Sunday, November 25, 2018

The Midnight Line by Lee Child

I just randomly pull Reacher's out when I can get them. I'm not these need to be read in order, so if the library has one, I get it. I still cannot get over the description of Reacher (Bigfoot, Incredible Hulk) and correlate that to Tom Cruise (Reacher in the movies).  How did that even happen?

The Midnight Line had a weird premise. Reacher finds a West Point class ring in a pawn shop. He wants to find it's owner. That's how the story starts and that's what prompts Reacher on this crazy-ass trip across the Midwest. The pawn shop owner is the first stop for intel, obviously, which leads to Jimmy Rat and his hoodlums which leads to Scorpio and his "laundromat" that is clearly a front for something else.

Which leads to the middle of Wyoming, Mule Crossing, to be exact. 

Reacher teams up with a PI, hunting for the sister of his client, and the sister herself. It turns out that the missing sister belongs to the West Point ring.

What we end up in the middle of is a drug ring. It's interesting and a bit terrifying, if this is our future in the opiod epidemic, but a good ride, nonetheless.

I don't feel that Reacher's heart was in this one as much as the other novels I've read. The ring seemed like a weak premise to start this adventure and it seemed to be the only thing Reacher thought of. People died? Ok, gotta return the ring. Hot woman next to you? Ok, gotta return the ring. Someone ate by a bear? Ok, gotta return the ring.

It was good but....slightly off.


Sunday, November 18, 2018

Spider Bones by Kathy Reichs

This is 13th in the Temperance Brennan series (Bones TV show was based on this series). I say this with every Brennan book and I'll say it again: this series is 1000 times better than the show. I liked the show at first but then, I didn't.

You might know that Brennan is a forensic anthropologist and spends her time between Montreal and North Carolina, doing whatever work is needed for any case that needs her. She's called to a body that was found wrapped in plastic and weighted down with a rock tied around the ankle, sunk in a pond. At first, it seems like murder. Until, the body is unwrapped and it's discovered that it was autoerotic activity. The fact that the male victim was dressed like a naughty nurse was a good first clue.

The victim was ID'd by fingerprints as John 'Spider' Lowery....

who died in Vietnam in 1968.

So who is buried in Lowery's grave in America? Brennan exhumes the body and, at the insistence of Lowery's father, accompanies the body to Hawaii for identification.

Things get very screwy with at least 4 bodies appearing without ID and bodies showing up and getting incorrectly ID'd. Detective Ryan comes to Hawaii (and continues hitting on Brennan) to help investigate when the plastic-wrapped body's DNA did not match Lowery's mother's DNA.  Something is seriously a miss.

I figured it out half a page before Brennan realized the whole picture and that was near the end of the book. It was one curvy, weird ride and I liked it!

• INPUT DATA:

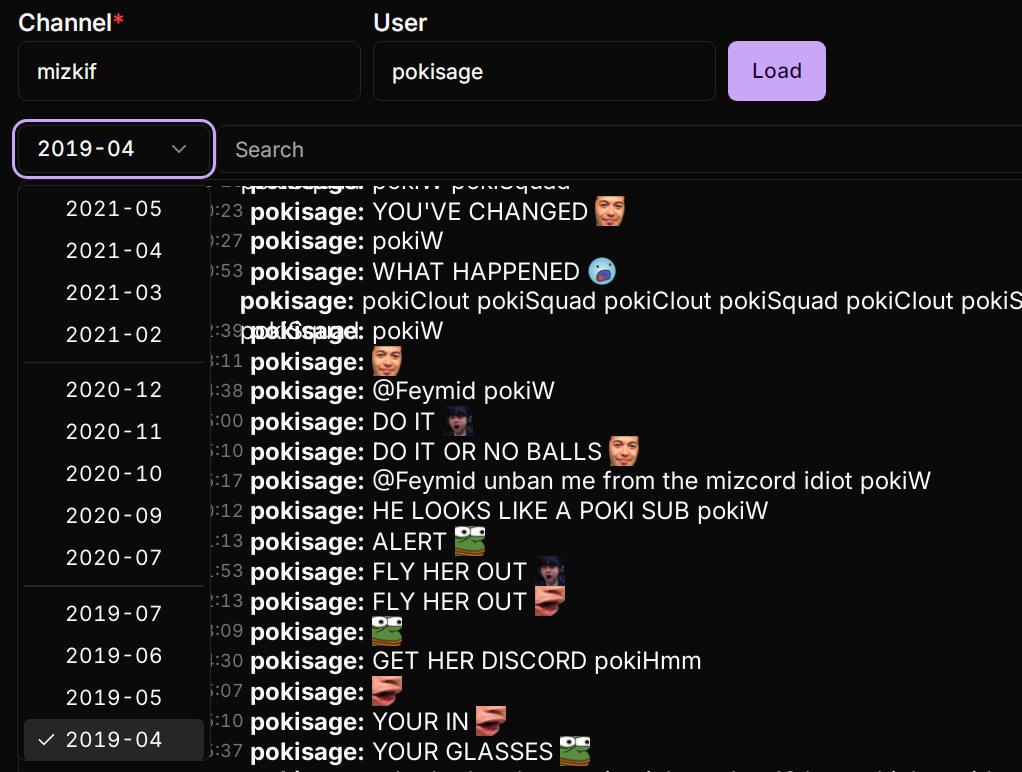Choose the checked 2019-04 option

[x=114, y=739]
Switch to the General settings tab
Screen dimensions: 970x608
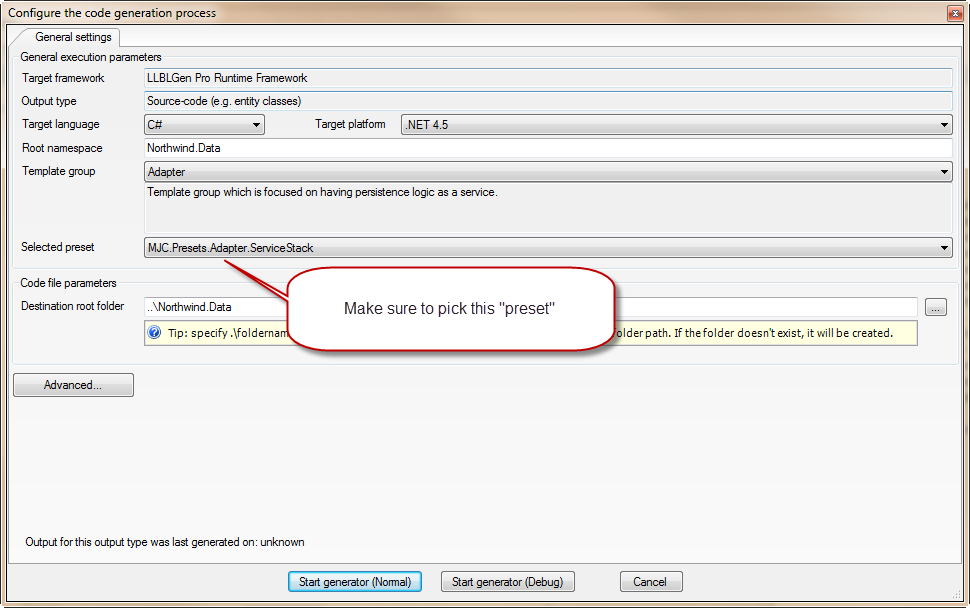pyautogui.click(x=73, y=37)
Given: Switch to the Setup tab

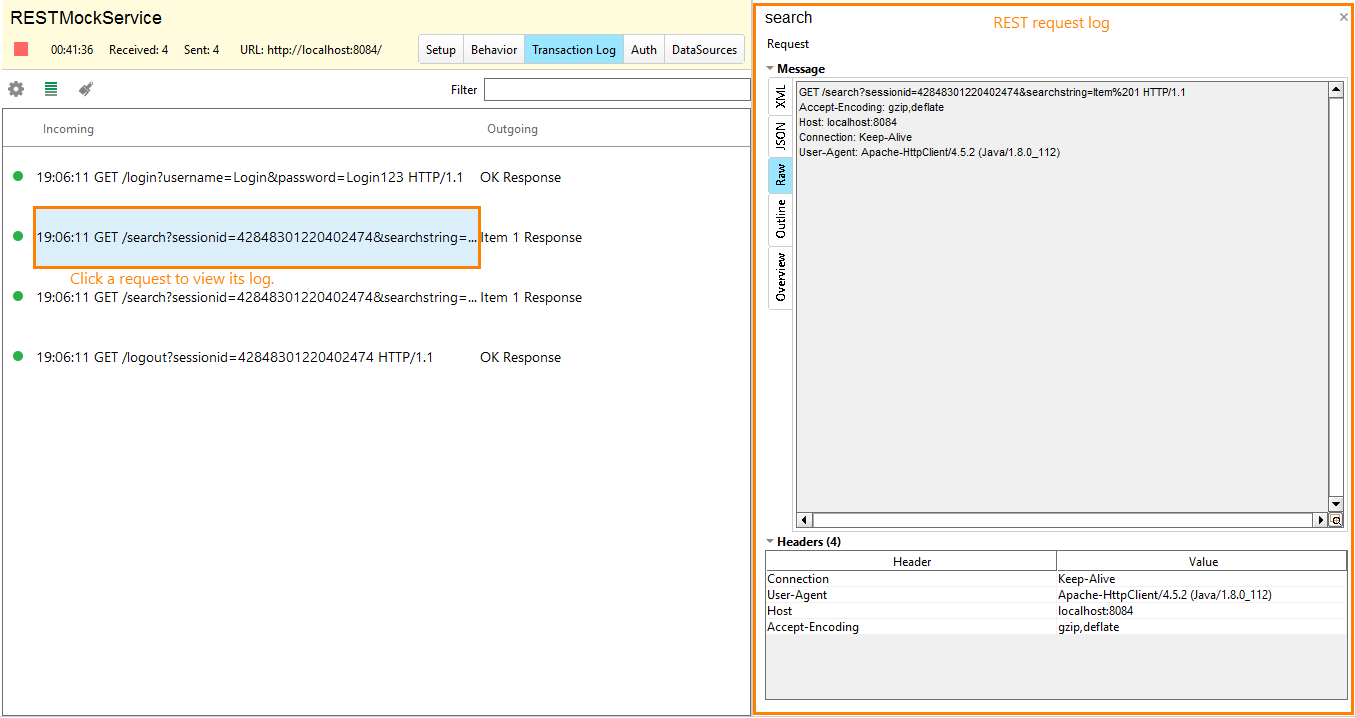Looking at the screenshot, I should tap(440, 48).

• TASK PROMPT:
In the book reviews, rewrite the passage between "Which leads to the" and "West Point ring.", inclusive, substituting "Montana" for "Wyoming". The data has no connection to the book reviews.

• RESULT:
Which leads to the middle of Montana, Mule Crossing, to be exact. 

Reacher teams up with a PI, hunting for the sister of his client, and the sister herself. It turns out that the missing sister belongs to the West Point ring.